Adoption of CAR

Case

[2018] NSWSC 1552

15 October 2018

No judgment structure available for this case.

Supreme Court


New South Wales

Medium Neutral Citation: Adoption of CAR [2018] NSWSC 1552
Hearing dates: On the papers
Date of orders: 15 October 2018
Decision date: 15 October 2018
Jurisdiction:Equity
Before: Darke J
Decision:

Summons is dismissed.

Catchwords: ADOPTION – application for recognition of adoption order made in the United States of America – s 116 of the Adoption Act 2000 (NSW) applies only to the recognition of an adoption order made in a country other than Australia that is not a party to the Hague Convention on Intercountry Adoption or a prescribed overseas jurisdiction – the United States is a party to the Hague Convention on Intercountry Adoption – not open to the Court to make the order sought
Legislation Cited: Adoption Act 2000 (NSW), s 116, s 117
Family Law (Hague Convention on Intercountry Adoption) Regulations 1998 (Cth)

> _Extracted material_:
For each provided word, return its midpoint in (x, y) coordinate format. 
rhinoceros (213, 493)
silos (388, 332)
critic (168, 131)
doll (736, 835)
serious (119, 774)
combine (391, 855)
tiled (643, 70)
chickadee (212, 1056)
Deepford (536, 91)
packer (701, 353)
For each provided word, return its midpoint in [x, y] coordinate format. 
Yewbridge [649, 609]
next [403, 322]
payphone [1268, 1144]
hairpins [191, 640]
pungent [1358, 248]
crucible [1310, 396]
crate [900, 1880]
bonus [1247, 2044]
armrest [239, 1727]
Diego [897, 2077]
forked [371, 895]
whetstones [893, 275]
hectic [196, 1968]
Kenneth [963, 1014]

> _Prompt A_:
Convert the entries from the line containing "For each provided word, return its midpoint in [x, y]" through the last entry, inclusive, into a numbered list with any blank lines left out.
> _Prompt B_:
Carry on the adoption judgment from its final line.
The adoption judgment and the entries have nothing to do with each other.

> _Exercise result A_:
1. For each provided word, return its midpoint in [x, y] coordinate format. 
2. Yewbridge [649, 609]
3. next [403, 322]
4. payphone [1268, 1144]
5. hairpins [191, 640]
6. pungent [1358, 248]
7. crucible [1310, 396]
8. crate [900, 1880]
9. bonus [1247, 2044]
10. armrest [239, 1727]
11. Diego [897, 2077]
12. forked [371, 895]
13. whetstones [893, 275]
14. hectic [196, 1968]
15. Kenneth [963, 1014]

> _Exercise result B_:
Cases Cited: Alcan (NT) Alumina Pty Ltd v Commissioner of Territory Revenue (2009) CLR 27; [2009] HCA 41
Certain Lloyd’s Underwriters v Cross (2012) 248 CLR 378; [2012] HCA 56
Re C and the Adoption Act 2000 (NSW) [2007] NSWSC 768
Texts Cited: The Hague Convention on Protection of Children and Co-operation in Respect of Intercountry Adoption
Category:Principal judgment
Parties: RLR (Plaintiff)
Representation: Self represented
File Number(s): A080/2018
Publication restriction: None

Judgment

  1. By a Summons filed on 30 April 2018 the plaintiff, RLR, seeks a declaration pursuant to s 117(1) of the Adoption Act 2000 (NSW) (“the Act”) that an adoption order made in respect of CAR by a Court in the United States of America in July 2016 complies with s 116 of the Act. CAR was aged in her late twenties when the adoption order was made.

  2. Sections 116 and 117(1) of the Act are in the following terms:

116 (1)   This section applies to an order for the adoption of a person:

(a)   that was made (whether before or after the commencement of this section) in a country other than Australia that is not a Convention country or a prescribed overseas jurisdiction, and

(b)   if, at the time at which the legal steps that resulted in the adoption were commenced, the adoptive parent or parents:

(i)   had been resident in that country for 12 months or more, or

(ii)   were domiciled in that country.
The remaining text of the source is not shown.